EXERCISE DETAILS.
Please pull out the data from its first line up to and including the line that contains "Action: point(49,109)", and reproduce each of those lines unchanged.

DATASET RECORDS.
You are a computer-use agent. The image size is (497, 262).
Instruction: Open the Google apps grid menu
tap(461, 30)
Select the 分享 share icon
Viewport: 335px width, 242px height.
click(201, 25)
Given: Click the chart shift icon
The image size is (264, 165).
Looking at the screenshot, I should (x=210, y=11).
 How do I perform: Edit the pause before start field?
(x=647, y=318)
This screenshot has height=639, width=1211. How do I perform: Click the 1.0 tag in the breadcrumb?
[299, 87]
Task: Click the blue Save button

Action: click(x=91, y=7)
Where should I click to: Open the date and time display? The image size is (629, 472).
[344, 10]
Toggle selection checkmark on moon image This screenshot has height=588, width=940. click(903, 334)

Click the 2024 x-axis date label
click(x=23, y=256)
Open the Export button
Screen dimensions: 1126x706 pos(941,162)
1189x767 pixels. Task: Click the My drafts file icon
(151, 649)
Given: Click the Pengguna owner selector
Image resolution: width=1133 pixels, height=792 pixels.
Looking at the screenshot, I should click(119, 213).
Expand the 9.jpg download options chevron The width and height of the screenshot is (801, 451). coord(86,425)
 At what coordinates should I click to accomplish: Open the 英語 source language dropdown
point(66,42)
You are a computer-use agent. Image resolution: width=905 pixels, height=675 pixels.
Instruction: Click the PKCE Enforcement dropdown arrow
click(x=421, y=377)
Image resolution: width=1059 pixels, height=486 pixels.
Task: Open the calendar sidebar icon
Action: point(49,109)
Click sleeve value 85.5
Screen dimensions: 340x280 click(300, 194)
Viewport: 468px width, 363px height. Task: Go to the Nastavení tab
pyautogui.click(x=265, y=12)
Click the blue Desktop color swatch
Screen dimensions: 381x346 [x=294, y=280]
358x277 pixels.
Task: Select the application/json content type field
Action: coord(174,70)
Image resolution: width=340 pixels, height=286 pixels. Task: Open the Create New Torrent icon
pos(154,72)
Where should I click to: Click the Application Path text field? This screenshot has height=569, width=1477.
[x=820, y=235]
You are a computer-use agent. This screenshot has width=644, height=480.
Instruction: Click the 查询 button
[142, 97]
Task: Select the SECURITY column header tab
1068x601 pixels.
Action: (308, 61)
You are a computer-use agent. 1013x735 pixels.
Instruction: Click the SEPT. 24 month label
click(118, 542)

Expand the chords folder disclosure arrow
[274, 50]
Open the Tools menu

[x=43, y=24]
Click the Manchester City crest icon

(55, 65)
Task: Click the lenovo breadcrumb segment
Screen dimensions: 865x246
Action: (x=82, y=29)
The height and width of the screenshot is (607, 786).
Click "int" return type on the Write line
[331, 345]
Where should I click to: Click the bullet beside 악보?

RESULT OF THIS EXERCISE.
You are a computer-use agent. The image size is (497, 262).
Instruction: Open the Google apps grid menu
tap(461, 30)
Select the 分享 share icon
Viewport: 335px width, 242px height.
click(201, 25)
Given: Click the chart shift icon
The image size is (264, 165).
Looking at the screenshot, I should (x=210, y=11).
 How do I perform: Edit the pause before start field?
(x=647, y=318)
This screenshot has height=639, width=1211. How do I perform: Click the 1.0 tag in the breadcrumb?
[299, 87]
Task: Click the blue Save button

Action: click(x=91, y=7)
Where should I click to: Open the date and time display? The image size is (629, 472).
[344, 10]
Toggle selection checkmark on moon image This screenshot has height=588, width=940. click(903, 334)

Click the 2024 x-axis date label
click(x=23, y=256)
Open the Export button
Screen dimensions: 1126x706 pos(941,162)
1189x767 pixels. Task: Click the My drafts file icon
(151, 649)
Given: Click the Pengguna owner selector
Image resolution: width=1133 pixels, height=792 pixels.
Looking at the screenshot, I should click(119, 213).
Expand the 9.jpg download options chevron The width and height of the screenshot is (801, 451). coord(86,425)
 At what coordinates should I click to accomplish: Open the 英語 source language dropdown
point(66,42)
You are a computer-use agent. Image resolution: width=905 pixels, height=675 pixels.
Instruction: Click the PKCE Enforcement dropdown arrow
click(x=421, y=377)
Image resolution: width=1059 pixels, height=486 pixels.
Task: Open the calendar sidebar icon
Action: point(49,109)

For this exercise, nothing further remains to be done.